Tuesday, June 15, 2010

On Peter Straub's A DARK MATTER

I've loved the writing of Peter Straub since the publication of his epic horror tale GHOST STORY back in the seventies. After reading that classy and scary novel, I searched some of his older works, discovered IF YOU COULD SEE WHAT I HEAR, and have read that spooky, out of the way tale two or three times over the years. Another one of my favorite Straub books is FLOATING DRAGON, which is a little more mainstream spooky. I also like THE TALISMAN and BLACK HOUSE, on which he collaborated with Stephen King, although I've talked to a lot of people who don't care for those two efforts by the masters.

Peter Straub's style is elegant. His books have always seemed to me to be the work of both a poet and a scholar. So I was surprised to be disappointed with A DARK MATTER, his latest novel. In this Rashomon-like tale, four people, getting close to old age, tell their individual stories of the horrible event, the "dark matter," that all were involved in back in 1966, and which has haunted them until the present time. The prose is elegant. Reading it, I could sense that wonderful combination of poet and scholar. But ultimately, after 397 pages, I found I didn't care what this book had to say.

Perhaps, my initial disappointment came from the fact that I didn't really care about anyone in the story. I should have, as they are my contemporaries, but I didn't, and I didn't really believe in them, either. In A DARK MATTER, four high school friends, with the troublingly cute nicknames of Hootie, Dill, Boats, and Eel, and 2 college frat boys are pulled in by the charisma of a handsome and charming guru of cosmic change named Spencer Mallon. This guy has a Cinque-Manson-Jones kind of hold on the kids, and he bears the deep message summarized for him by the story "The Lady or the Tiger?" The message is this: Once you pick a door, no matter which you choose, you are aware of where the lady is and where the tiger is. Therefore, you have answered the central question of the title, and it makes no difference if you're squeezing a princess or getting devoured, you were successful in this quest. This, I guess, is so existential, (later it is mentioned that there is no difference between a pile of broken dolls or a pile of dead children), that the easily led sixties kids are swept right into this Mallon statement's "deepness."

Mallon entrances them, then prepares them, and finally takes them to a field where he is sure that a sort of parallel world is just waiting to be opened by their joint presences. Of course, it works. One college kid gets killed by a hulking, horrible, evil beast, (he deserves it as he's a serial killer in training) and the other college kid gets sucked through an opening between the worlds that he picked at like some cosmic scab. Hootie, Dill, Boats, and Eel all have their own special visions in the field, which screw them up in different ways, and which they never share until the end of the book, some 40 years after the "matter." Remember these visions took place in the 60's so, they are pretty trippy, but not a bit scary, and really disappointing.

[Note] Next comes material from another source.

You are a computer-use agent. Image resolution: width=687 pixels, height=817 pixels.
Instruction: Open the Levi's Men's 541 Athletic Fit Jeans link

The most important and true vision is the one that the Eel had. This is ironically destined before we hear her description of it, because of the way the vision screwed her up. It made her blind. Vision causes no vision. Get it? And don't blind characters often see things more clearly than the sighted characters. I need to question Eel's nickname at this point. Supposedly, she is the most beautiful, charming girl any of the boys have ever met, so why in God's name would they nickname her something disgusting like "Eel." Well, I'll tell you why. It's because both "Eel" and her boyfriend at the time, who becomes her husband later, have the first name "Lee." So they call the guy "Lee" and the girl "Eel," or sometimes, they call them "the twins." "LEE EEL!" If Straub wants so much to use this palindromic combination, then nickname the guy "Eel" after some slithery, disgusting water snake not the gorgeous girl. Or wait--could the Eel be an "Eve" symbol, ergo snaky, at the dawn of a new world order? I don't know. . . or sadly care. I should now tell you about Lee, the Eel's husband, who didn't get charmed by Mallon in the beginning, but who is writing a book about what happened to them all. But I'm not going to because he's a boring putz.

As I have gone on too long, let me conclude with what I believe to be the novel's final theme statement, a theme which the Eel discovers during her vision in the field. It is this: the opposite of love isn't hate; the opposite of love is evil, of which hate is only one of many subsets. It's a good theme. I, too, believe in love, which I know sounds like a song title. I just didn't need 397 pages to reveal it. Maybe a good short story. Or maybe it's like what Stephen King said in the little plug he gives A DARK MATTER on the novel's back cover. He says that the "high school students in the turbulent sixties. . . stumble into horrors far beyond their understanding." Maybe that's what happened to me, too. . . maybe it was beyond my understanding. . . because I just didn't get it.